Vraag Siri een onderdeel te openen: Klik op het Siri-symbool rechts van de menubalk en vraag Siri het bestand, de map of het programma te zoeken. Klik dubbel op het onderdeel dat je wilt openen of druk op de Return-toets als het onderdeel is gemarkeerd. Zie Siri op je Mac gebruiken voor meer informatie.
Tags toevoegen aan bestanden: Selecteer het bestand of de map, klik op de knop 'Tags' (of gebruik de Touch Bar) en voer een nieuwe tag in of kies een tag uit de lijst. Ga naar het bureaublad, houd de Control-toets ingedrukt en klik op het bestand of de map of tik met twee vingers op het bestand of de map.
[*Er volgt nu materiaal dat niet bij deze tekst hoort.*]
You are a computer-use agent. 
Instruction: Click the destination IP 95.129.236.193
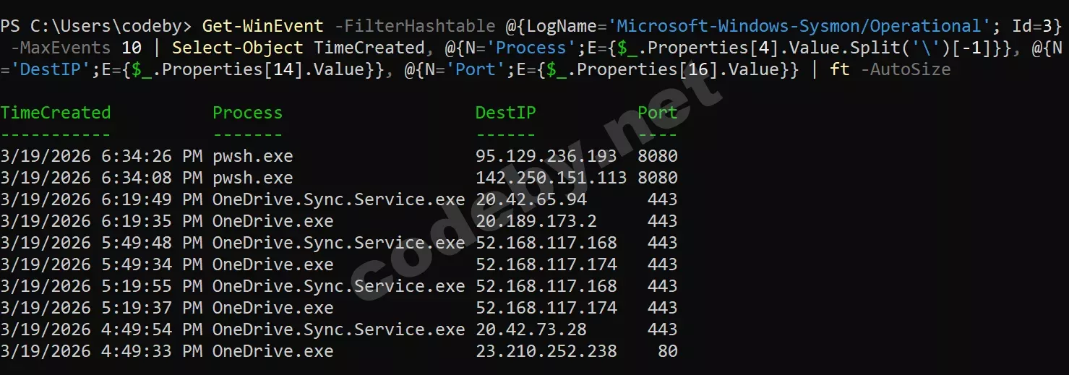coord(546,156)
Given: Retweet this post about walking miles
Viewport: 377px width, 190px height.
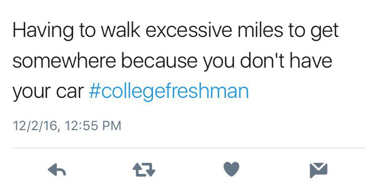Looking at the screenshot, I should tap(143, 169).
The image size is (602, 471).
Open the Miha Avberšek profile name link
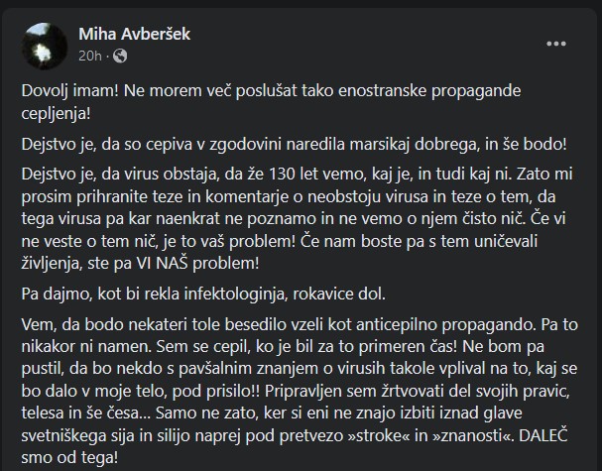click(134, 35)
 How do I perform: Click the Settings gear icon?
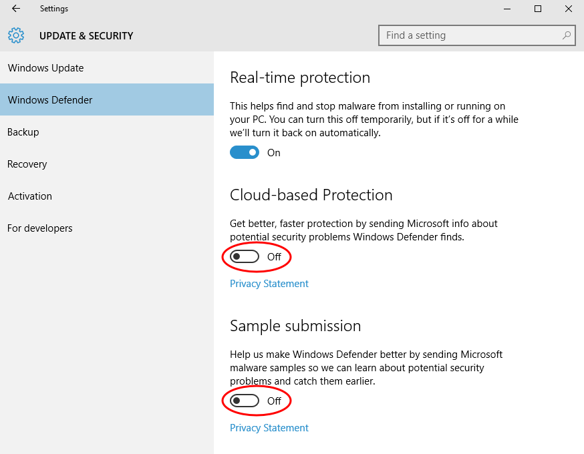[16, 35]
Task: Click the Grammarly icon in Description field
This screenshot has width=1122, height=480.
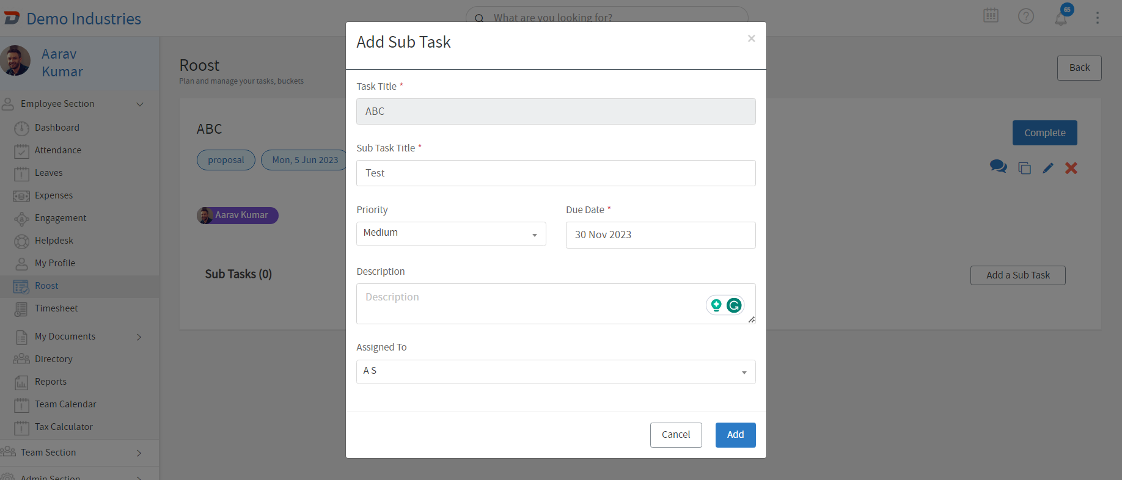Action: tap(734, 305)
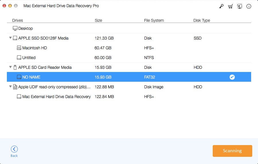Select the Untitled NTFS volume
Screen dimensions: 258x164
(x=129, y=58)
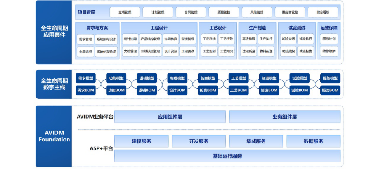Open the 综合看板 dashboard box
Screen dimensions: 376x171
coord(323,12)
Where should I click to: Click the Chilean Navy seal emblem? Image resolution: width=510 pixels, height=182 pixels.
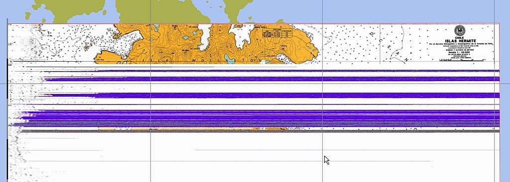[x=460, y=30]
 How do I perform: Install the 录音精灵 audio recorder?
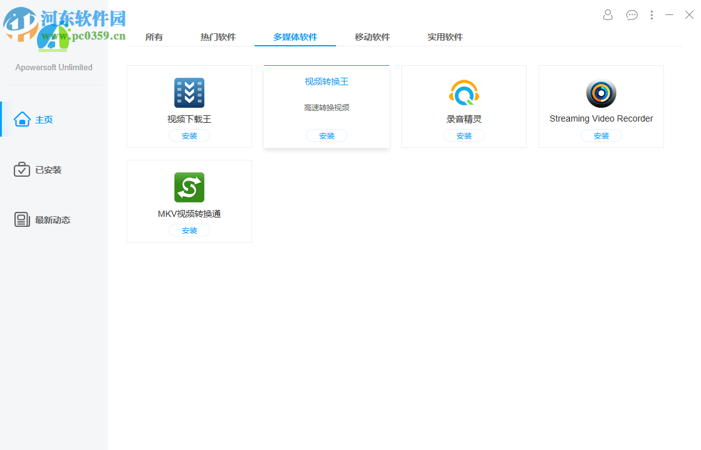[x=463, y=135]
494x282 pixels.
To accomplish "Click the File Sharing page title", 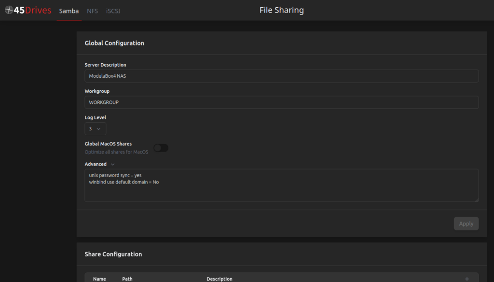I will pos(282,10).

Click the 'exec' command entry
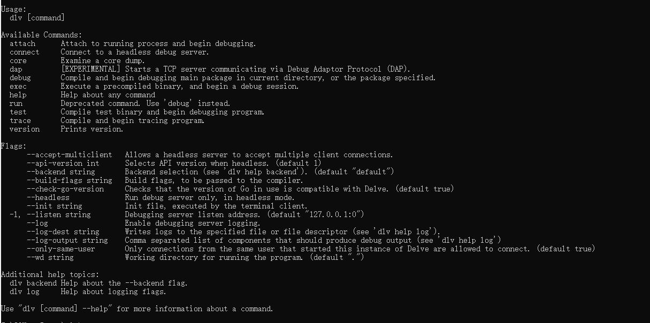[x=18, y=86]
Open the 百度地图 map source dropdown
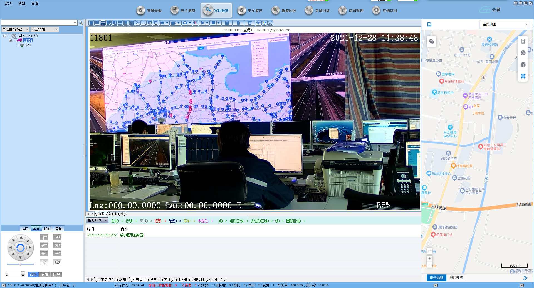Viewport: 534px width, 288px height. tap(505, 24)
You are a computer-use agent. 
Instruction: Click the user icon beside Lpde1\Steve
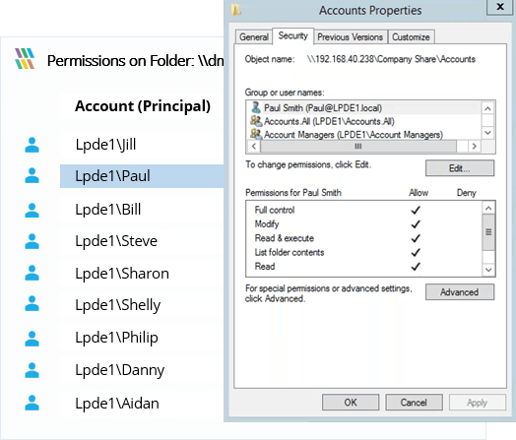32,241
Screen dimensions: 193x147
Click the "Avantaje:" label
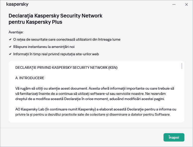click(16, 32)
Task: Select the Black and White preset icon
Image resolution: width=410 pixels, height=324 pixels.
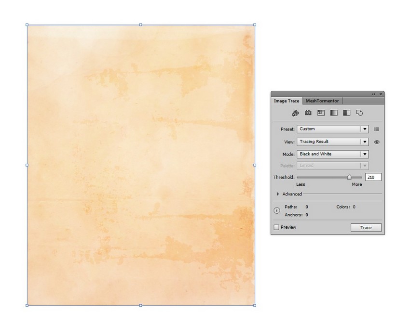Action: [x=346, y=113]
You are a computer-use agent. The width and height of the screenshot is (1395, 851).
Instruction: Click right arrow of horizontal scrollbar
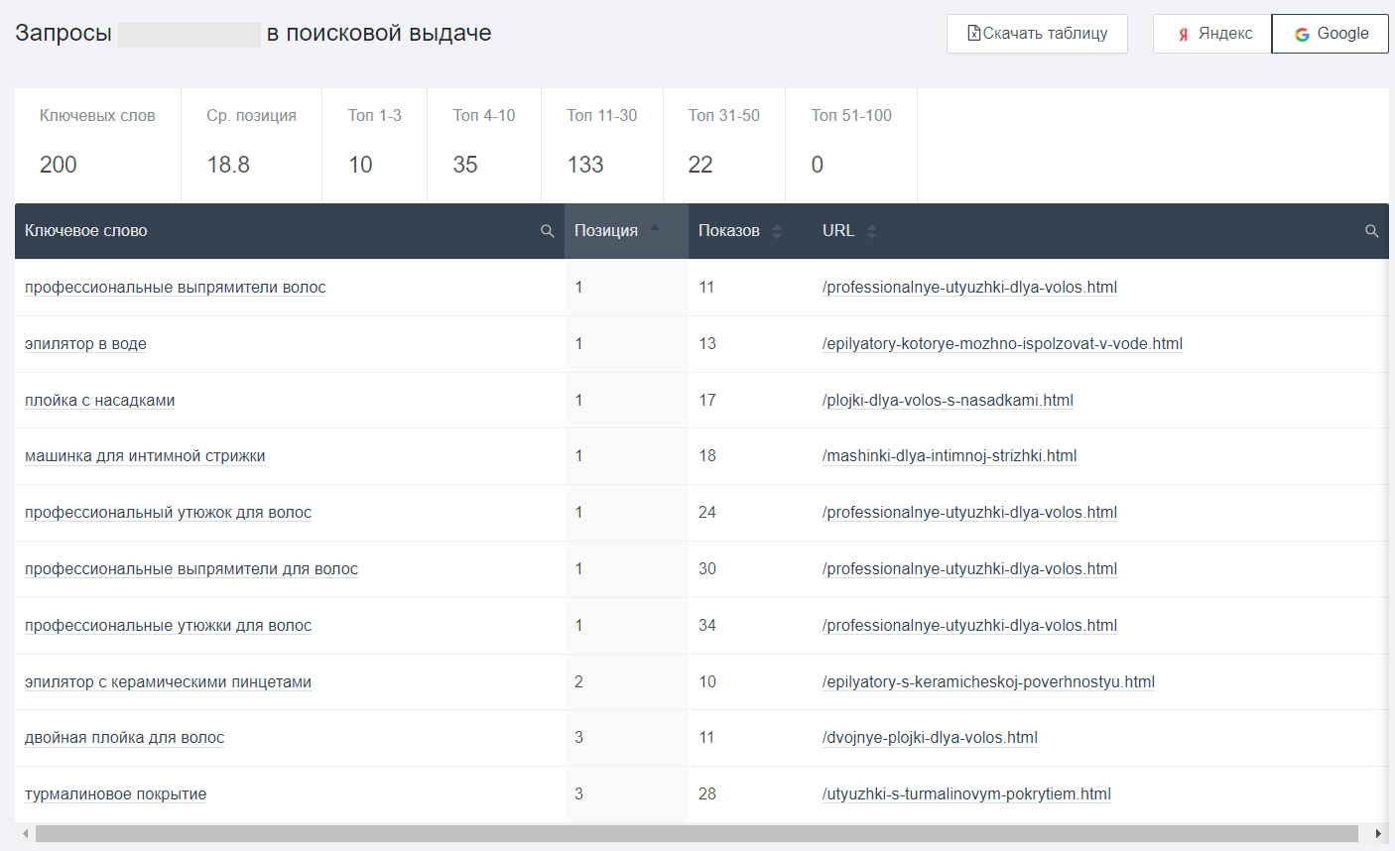tap(1377, 833)
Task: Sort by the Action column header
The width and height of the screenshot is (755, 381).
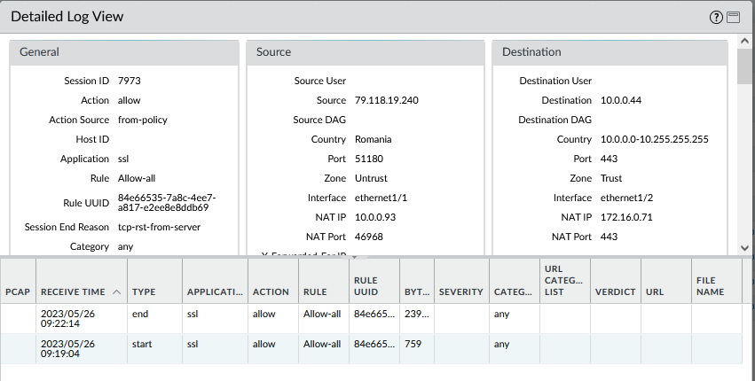Action: (x=271, y=292)
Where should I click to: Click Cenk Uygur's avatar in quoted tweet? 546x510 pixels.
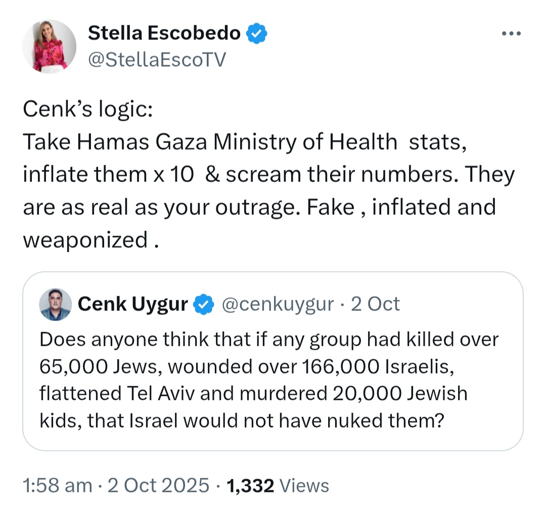[x=56, y=304]
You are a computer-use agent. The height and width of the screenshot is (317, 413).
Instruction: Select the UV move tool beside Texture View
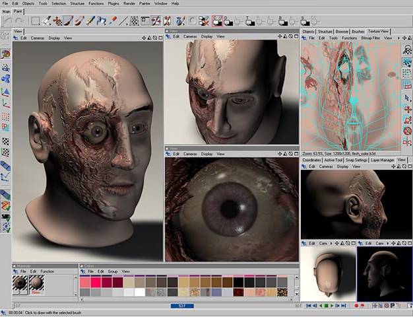[407, 110]
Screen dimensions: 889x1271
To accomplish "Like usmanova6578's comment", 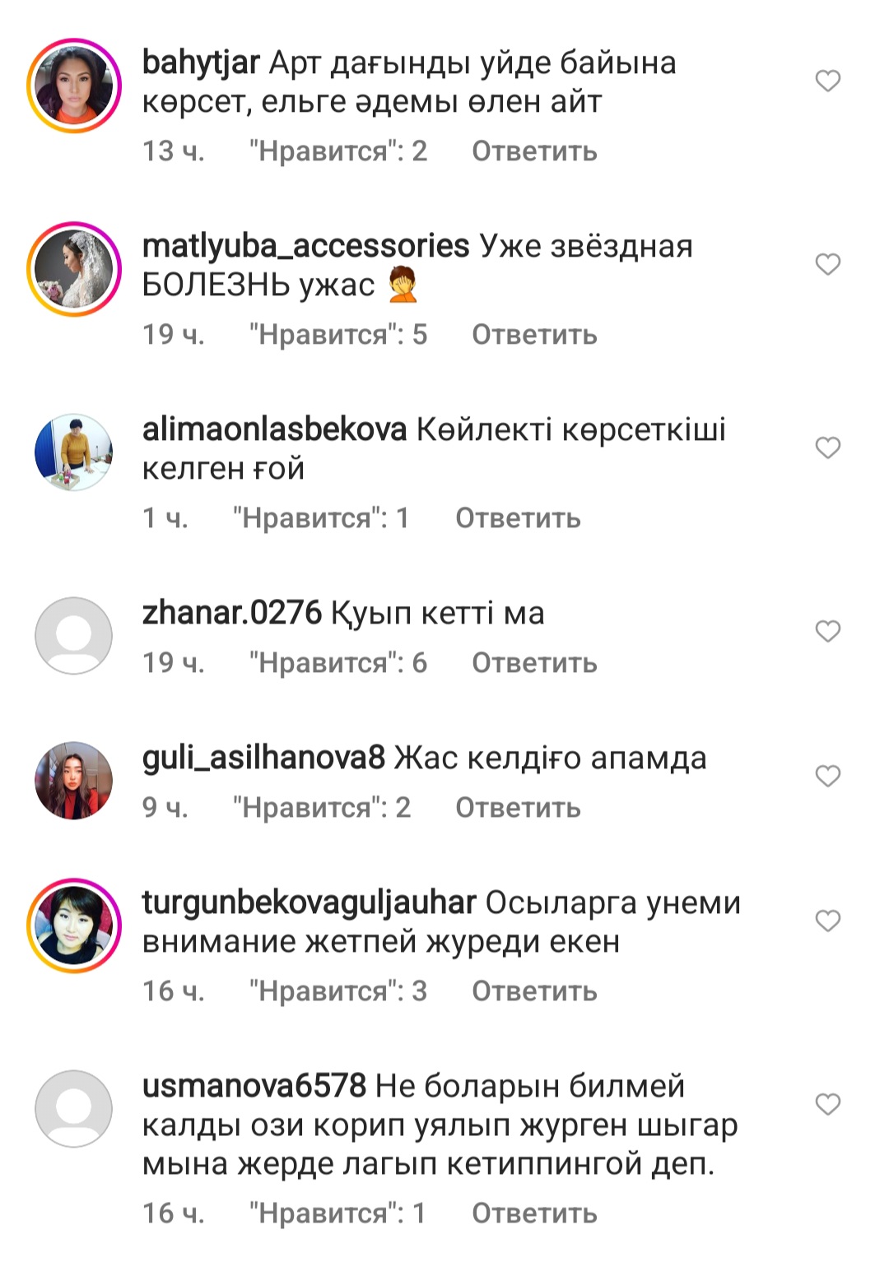I will (x=827, y=1104).
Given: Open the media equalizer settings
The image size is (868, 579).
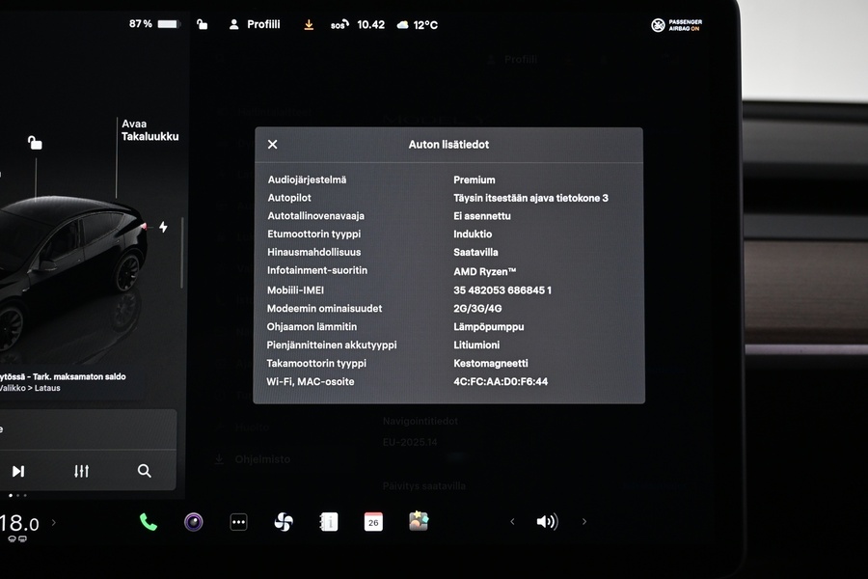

Kies vervolgens een tag uit het contextuele menu.
Om snel te zien welke onderdelen een tag hebben, klik je op een tag in het gedeelte 'Tags' van de navigatiekolom van de Finder. Zie Tags gebruiken om bestanden te ordenen voor meer informatie.
Een slimme map instellen: In slimme mappen worden documenten automatisch verzameld op basis van bepaalde criteria die je instelt. Je kunt bijvoorbeeld een slimme map aanmaken voor al je spreadsheets of voor alle documenten waarbij de tekst "Vakantie Parijs" in de titel voorkomt. Zie Een slimme map aanmaken of wijzigen voor meer informatie.
Een alias aanmaken: Selecteer een bestand, map of programma en kies vervolgens 'Archief' > 'Maak alias aan' of druk op Command + L. Je kunt de alias bewaren op een handige plek, zodat je het bijbehorende onderdeel snel kunt openen door er dubbel op te klikken. Zie Aliassen aanmaken en verwijderen voor meer informatie.
Het symbool van een onderdeel aanpassen: Je kunt aangepaste symbolen aanmaken voor een bestand of map, zodat je deze onderdelen gemakkelijker kunt herkennen. Zie Aangepaste symbolen aanmaken voor bestanden of mappen voor meer informatie.